Over the vehement dissent of its chief judge, Maryland‘s top court on Monday declined to decide whether circuit court judges can terminate parental rights while the parent is appealing an earlier judicial order that changed the permanency plan for their child from foster care.
In a one-sentence order, the Court of Appeals found the challenge to the termination of parental rights was moot, since the appeal in the permanency plan case had been resolved against the parents.

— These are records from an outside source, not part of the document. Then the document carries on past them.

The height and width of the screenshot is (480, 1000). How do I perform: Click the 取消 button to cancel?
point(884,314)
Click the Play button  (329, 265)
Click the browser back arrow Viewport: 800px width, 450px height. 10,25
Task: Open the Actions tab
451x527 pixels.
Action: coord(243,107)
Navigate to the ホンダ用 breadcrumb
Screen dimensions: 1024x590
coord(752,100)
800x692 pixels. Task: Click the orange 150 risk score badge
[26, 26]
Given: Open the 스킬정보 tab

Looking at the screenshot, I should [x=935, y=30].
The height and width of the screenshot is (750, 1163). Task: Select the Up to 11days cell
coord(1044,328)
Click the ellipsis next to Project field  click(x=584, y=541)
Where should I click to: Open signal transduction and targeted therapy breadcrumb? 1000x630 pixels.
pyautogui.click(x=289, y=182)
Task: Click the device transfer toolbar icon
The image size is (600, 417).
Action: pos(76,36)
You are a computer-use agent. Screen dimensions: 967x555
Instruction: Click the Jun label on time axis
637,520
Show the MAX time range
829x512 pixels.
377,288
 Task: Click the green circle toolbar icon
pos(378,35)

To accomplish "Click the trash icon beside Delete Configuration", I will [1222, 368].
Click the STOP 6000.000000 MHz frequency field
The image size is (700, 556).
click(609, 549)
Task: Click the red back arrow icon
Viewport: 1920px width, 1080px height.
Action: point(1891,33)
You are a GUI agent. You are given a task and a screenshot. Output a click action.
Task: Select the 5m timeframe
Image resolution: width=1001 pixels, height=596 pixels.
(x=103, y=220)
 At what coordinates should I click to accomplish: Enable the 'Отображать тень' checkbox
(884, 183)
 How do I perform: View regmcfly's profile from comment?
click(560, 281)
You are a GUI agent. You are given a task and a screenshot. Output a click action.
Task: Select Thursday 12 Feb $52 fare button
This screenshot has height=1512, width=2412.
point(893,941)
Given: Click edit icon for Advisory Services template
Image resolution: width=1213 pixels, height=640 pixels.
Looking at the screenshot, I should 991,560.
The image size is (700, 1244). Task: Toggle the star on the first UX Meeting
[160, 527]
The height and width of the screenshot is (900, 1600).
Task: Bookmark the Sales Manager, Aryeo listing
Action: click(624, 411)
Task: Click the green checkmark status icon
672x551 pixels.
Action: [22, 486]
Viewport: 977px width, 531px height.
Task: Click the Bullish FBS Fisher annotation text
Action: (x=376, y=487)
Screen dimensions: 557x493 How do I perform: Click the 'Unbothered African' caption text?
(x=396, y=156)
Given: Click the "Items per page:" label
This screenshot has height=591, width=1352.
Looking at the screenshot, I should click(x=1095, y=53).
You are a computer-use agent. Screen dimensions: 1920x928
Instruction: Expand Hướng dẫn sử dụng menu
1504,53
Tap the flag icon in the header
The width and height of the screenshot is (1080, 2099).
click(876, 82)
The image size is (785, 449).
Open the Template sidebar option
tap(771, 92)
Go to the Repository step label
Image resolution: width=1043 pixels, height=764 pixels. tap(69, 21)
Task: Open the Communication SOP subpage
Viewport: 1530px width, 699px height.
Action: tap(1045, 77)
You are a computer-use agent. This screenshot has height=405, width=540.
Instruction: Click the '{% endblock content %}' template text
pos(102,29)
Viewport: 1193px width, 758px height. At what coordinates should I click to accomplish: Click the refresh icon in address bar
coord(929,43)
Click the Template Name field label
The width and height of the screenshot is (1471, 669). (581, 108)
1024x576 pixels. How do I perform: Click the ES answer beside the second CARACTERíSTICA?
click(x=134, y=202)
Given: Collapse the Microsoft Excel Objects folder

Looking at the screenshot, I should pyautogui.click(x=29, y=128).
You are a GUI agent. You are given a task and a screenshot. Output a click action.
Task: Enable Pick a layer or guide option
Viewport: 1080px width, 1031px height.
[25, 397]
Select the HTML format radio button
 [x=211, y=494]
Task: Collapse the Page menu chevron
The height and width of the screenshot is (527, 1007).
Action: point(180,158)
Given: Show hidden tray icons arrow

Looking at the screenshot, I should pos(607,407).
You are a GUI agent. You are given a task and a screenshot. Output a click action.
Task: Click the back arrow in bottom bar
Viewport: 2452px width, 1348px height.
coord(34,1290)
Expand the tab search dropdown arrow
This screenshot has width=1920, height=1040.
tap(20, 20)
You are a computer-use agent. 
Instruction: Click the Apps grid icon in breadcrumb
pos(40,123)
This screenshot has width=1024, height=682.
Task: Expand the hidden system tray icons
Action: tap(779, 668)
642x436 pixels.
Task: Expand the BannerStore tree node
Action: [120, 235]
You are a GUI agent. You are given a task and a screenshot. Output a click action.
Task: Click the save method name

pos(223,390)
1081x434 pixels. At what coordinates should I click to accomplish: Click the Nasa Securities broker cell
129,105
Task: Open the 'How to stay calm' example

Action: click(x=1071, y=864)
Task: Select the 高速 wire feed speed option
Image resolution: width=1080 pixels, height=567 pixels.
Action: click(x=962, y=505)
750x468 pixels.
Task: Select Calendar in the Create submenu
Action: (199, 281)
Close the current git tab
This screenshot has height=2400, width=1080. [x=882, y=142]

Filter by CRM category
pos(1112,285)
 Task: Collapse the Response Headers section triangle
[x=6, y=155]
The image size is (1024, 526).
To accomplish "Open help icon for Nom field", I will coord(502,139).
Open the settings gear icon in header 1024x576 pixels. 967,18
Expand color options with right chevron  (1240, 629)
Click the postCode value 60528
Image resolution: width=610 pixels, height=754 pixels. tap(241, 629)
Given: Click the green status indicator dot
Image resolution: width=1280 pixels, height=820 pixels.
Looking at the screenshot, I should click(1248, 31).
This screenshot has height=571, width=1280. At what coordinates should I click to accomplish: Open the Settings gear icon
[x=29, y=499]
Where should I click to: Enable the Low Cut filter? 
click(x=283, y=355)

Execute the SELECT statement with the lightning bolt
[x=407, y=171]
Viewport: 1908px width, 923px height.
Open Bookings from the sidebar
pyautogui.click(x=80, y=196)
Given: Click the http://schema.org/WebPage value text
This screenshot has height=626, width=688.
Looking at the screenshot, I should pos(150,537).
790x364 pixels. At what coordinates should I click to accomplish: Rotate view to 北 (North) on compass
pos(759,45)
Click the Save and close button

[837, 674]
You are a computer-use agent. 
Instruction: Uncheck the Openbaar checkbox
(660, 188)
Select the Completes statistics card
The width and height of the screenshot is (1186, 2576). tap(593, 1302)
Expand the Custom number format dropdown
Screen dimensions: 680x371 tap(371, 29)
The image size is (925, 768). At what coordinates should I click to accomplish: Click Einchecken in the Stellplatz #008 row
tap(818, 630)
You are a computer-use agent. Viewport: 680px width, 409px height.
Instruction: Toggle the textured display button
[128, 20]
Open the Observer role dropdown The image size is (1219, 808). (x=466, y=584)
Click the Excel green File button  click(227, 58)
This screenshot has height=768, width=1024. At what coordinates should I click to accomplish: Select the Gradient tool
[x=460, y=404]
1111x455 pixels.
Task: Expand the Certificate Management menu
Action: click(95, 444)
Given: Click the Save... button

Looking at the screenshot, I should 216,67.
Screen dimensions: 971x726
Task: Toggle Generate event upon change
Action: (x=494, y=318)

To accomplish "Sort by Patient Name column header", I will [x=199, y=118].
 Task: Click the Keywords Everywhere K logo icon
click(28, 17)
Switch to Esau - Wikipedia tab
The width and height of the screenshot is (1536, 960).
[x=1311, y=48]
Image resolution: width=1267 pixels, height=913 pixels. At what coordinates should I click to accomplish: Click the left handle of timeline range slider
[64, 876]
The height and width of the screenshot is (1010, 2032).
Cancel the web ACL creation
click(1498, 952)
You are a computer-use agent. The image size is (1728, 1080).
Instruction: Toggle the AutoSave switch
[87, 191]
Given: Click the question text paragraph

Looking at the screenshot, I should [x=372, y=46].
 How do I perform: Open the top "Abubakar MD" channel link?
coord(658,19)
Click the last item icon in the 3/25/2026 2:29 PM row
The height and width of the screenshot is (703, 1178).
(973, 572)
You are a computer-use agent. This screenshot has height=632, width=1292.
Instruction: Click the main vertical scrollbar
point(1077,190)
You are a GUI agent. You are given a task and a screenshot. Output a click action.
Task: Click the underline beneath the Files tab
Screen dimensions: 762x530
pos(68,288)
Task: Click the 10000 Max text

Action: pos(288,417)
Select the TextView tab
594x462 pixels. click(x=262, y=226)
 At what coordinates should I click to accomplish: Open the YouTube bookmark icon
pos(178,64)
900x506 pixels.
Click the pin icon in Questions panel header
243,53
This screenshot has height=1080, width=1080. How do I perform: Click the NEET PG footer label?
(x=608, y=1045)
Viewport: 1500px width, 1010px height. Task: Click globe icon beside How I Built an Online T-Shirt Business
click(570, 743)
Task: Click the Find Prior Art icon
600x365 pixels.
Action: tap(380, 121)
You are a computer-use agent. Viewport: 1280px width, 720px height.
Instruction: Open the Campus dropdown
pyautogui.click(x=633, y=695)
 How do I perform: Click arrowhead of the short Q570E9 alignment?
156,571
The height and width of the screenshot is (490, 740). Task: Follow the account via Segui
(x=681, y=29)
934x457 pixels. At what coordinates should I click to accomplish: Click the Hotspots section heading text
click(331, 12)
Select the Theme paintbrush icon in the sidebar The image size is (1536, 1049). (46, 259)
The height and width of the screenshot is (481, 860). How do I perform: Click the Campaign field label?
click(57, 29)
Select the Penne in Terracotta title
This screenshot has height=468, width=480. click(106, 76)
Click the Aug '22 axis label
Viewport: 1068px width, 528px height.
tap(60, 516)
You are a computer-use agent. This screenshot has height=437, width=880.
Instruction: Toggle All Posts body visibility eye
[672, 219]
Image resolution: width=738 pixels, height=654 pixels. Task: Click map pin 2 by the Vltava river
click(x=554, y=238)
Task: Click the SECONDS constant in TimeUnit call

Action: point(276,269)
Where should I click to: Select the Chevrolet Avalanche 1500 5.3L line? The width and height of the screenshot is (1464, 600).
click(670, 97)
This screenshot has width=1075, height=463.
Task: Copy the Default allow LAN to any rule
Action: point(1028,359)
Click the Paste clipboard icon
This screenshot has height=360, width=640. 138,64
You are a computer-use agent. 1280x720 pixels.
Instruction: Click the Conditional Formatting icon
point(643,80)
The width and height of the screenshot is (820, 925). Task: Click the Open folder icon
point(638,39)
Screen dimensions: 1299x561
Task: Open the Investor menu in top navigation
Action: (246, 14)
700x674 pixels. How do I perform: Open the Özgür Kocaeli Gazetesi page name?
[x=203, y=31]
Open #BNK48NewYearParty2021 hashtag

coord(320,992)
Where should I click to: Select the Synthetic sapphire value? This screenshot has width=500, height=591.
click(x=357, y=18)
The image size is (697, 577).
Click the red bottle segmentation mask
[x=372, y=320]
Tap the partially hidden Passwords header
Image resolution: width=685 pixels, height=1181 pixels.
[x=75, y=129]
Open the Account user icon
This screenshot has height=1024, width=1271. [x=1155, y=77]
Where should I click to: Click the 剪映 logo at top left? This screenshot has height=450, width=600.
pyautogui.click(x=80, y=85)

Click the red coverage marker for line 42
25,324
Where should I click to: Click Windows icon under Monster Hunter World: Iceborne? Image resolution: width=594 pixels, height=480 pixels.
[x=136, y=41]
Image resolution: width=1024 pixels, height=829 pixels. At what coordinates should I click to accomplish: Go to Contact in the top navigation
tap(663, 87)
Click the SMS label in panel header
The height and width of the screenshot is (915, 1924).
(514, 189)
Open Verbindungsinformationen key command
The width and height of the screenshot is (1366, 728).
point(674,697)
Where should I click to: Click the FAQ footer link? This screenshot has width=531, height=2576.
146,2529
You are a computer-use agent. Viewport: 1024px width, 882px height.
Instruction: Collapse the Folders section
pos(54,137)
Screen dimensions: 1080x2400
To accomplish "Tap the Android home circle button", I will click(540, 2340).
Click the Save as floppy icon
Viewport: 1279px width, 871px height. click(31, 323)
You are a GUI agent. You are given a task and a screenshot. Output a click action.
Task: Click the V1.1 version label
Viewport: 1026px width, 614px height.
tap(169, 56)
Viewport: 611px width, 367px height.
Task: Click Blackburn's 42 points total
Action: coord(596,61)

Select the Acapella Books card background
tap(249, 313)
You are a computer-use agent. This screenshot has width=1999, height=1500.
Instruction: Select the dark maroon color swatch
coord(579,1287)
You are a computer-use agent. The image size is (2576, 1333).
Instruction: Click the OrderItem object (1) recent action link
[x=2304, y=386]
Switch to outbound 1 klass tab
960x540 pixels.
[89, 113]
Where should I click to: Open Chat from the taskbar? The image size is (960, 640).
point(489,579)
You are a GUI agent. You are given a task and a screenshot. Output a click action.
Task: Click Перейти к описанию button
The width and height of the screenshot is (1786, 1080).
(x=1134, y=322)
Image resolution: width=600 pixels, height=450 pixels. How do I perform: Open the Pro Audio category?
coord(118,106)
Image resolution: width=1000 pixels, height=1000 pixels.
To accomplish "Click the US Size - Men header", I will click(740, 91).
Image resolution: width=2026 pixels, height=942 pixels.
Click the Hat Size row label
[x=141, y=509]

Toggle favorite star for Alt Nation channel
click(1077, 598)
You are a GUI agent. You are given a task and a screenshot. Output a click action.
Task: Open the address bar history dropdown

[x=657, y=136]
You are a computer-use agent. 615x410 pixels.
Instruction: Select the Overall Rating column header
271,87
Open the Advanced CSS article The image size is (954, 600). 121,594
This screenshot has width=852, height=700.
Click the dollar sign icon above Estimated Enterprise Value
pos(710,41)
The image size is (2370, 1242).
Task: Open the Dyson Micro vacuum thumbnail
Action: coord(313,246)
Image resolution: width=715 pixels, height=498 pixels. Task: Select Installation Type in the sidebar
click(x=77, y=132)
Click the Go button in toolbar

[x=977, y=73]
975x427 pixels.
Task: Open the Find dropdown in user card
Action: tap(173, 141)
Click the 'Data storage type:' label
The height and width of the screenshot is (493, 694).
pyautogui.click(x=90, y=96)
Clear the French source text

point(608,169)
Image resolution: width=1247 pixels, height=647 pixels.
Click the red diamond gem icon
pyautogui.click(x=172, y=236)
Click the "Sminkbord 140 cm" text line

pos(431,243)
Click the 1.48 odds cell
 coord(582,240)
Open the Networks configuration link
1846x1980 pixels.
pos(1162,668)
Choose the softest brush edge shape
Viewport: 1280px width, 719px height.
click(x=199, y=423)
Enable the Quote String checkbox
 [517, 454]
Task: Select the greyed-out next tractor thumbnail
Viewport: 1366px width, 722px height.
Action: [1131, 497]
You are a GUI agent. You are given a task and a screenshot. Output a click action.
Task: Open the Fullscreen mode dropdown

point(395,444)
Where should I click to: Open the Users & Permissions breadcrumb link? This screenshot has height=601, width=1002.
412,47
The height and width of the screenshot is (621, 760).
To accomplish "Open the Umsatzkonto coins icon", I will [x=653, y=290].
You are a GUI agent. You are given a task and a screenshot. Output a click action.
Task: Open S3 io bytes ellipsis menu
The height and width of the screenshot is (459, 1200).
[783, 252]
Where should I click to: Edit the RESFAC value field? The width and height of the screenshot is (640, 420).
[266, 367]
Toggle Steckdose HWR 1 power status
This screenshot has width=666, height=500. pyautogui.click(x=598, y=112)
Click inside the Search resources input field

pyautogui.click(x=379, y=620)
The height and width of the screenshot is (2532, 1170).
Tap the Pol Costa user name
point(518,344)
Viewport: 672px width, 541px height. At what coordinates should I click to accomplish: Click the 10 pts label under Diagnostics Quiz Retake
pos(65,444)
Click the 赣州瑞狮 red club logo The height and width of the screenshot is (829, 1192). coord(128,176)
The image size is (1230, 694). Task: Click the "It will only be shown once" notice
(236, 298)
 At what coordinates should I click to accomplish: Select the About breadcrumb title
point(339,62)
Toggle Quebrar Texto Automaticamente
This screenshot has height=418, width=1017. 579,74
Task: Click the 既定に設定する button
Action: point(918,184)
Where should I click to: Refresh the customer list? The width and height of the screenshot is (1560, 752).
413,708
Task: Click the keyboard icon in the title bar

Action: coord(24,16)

Chief Judge Robert M. Bell, in a 21-page dissent, agreed the case was moot but said the court should still have resolved the underlying issue because judges need to know whether to stay TPR proceedings while a parent’s appeal is pending in the underlying Child in Need of Assistance (CINA) case. Bell said he would have held that judges cannot terminate the parental rights.
“Given the importance of a parent’s constitutional right to raise his or her children, and the interference that a TPR proceeding potentially presents to that right, it is our duty, if it be within our authority, to ensure that those proceedings are conducted properly, and in such manner that those rights are properly safeguarded,” Bell wrote in his dissent joined by Judge Clayton Greene Jr.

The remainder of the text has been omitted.